The audio is presented in 5.1 English DTS-HD Master Audio. Audio is also right on spot, dialog is strong and the wonderful score by Pino Donaggio takes its rightful center stage. This movie was not really destined for frequent surrounds but the entire film has a good soundstage and it comes out rather well. The film never drops out or goes too high during the heavy music and score scenes. Though, I do have to admit turning up the Frankie Goes to Hollywood bit to eleven. Subtitles are included in English SDH.
- Isolated Score: The Full score by Pino Donaggio is included here as a separate audio track. Beautiful and wonderful, heck maybe it will work on a future date. Perhaps I should plop down money for a rotating bed first.
- The Seduction 16:42: This is the first of four featurettes that came from the Special Edition DVD, and is basically a set of interviews from the year 2000 mixed in with a set of clips from the movie. Seduction primarily goes over how DePalma shot the film and how he chose the cast. Brian DePalma, Melanie, Gregg, Deborah and even Dennis Franz talk intimately about the film. Oddly though, Craig Wasson is completely absent from the proceedings.
- The Setup 16:54: This second featurette goes over how much DePalma appreciated the acting process . It also spends a great deal of time on the locations that were used.
- The Mystery 12:13: The third featurette talks about how DePalma learned about the porn world and how that played into unraveling the mystery of the film itself.
- The Controversy 5:31: This final featurette talks about the slaughter this film took and that it was attacked from every angle. However, along with Scarface, this is arguably the most talked about film of DePalma’s career.
- Twilight Time Catalogue : This shows the various other films in Twilight Time’s catalog of dvds and blu-rays.

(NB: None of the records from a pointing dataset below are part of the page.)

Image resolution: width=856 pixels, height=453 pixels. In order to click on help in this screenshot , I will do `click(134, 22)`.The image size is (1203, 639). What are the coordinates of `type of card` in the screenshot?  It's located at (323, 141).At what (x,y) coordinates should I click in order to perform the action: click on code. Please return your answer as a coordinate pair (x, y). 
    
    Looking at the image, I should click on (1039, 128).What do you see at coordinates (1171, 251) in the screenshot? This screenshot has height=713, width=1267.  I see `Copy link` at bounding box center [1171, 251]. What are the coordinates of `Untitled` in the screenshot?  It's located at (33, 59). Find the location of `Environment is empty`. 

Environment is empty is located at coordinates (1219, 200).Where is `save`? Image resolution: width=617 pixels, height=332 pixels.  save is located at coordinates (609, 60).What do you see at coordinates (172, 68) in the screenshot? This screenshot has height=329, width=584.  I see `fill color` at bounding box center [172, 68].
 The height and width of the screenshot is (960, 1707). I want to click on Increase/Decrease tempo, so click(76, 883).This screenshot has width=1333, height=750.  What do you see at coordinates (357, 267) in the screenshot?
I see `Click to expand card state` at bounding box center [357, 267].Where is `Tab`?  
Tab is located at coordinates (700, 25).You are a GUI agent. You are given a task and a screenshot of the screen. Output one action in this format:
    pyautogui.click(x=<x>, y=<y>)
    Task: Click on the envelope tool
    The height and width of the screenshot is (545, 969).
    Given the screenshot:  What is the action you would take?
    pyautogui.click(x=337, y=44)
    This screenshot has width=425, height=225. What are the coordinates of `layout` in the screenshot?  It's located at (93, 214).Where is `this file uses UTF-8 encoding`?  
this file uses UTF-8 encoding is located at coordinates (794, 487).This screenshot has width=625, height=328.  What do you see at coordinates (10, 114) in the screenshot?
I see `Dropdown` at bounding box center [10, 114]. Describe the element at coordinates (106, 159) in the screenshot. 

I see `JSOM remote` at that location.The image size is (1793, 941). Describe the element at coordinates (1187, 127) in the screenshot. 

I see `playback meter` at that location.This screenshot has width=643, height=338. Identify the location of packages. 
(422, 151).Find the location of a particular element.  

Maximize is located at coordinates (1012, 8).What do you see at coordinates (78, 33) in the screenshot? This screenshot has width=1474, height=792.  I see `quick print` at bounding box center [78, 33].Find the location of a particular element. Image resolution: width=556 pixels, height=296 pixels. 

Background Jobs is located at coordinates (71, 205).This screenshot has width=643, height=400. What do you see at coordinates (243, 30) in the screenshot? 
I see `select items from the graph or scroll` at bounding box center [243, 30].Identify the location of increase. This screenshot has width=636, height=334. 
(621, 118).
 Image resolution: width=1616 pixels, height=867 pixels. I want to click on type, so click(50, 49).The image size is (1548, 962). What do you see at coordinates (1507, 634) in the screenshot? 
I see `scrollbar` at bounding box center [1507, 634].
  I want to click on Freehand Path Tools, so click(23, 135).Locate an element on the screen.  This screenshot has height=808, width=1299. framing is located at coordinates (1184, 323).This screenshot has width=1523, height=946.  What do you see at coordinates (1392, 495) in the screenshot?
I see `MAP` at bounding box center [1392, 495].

- Insert: When inserts are so few and far between in blu-rays these days, we mention them. Here we get a very nice eight page insert which makes a perfect companion piece to the blu-ray itself. Some good information here for sure.
As of the writing of this review, Twilight Time’s limited edition pressing of 3000 copies has already sold out. If you go on Amazon, copies are running $90-$100 bucks. (I pre-ordered mine at www.screenarchives.com for the record) There is always the chance that down the road Sony could pick back up the rights and make their own blu-ray, especially considering how well this one sold. That aside, it was great fun to watch this film again and see why this is one of my favorite guilty pleasures. Some would dismiss this movie as smut, but in my opinion it is far more.
The video and audio is top notch as Twilight Time has shown careful attention to detail here. The only new extra is the Isolated Score and the four featurettes come from the older Special Edition DVD. If you can find a copy of this blu-ray at a reasonable price, I highly recommend it. There is enough here to warrant multiple viewings and we might never see another blu-ray pressing of this title. Heck, if you need one more reason to buy this…just think young Melanie Griffith in the nude. Okay, I see the opening of internet browsers now. Enjoy.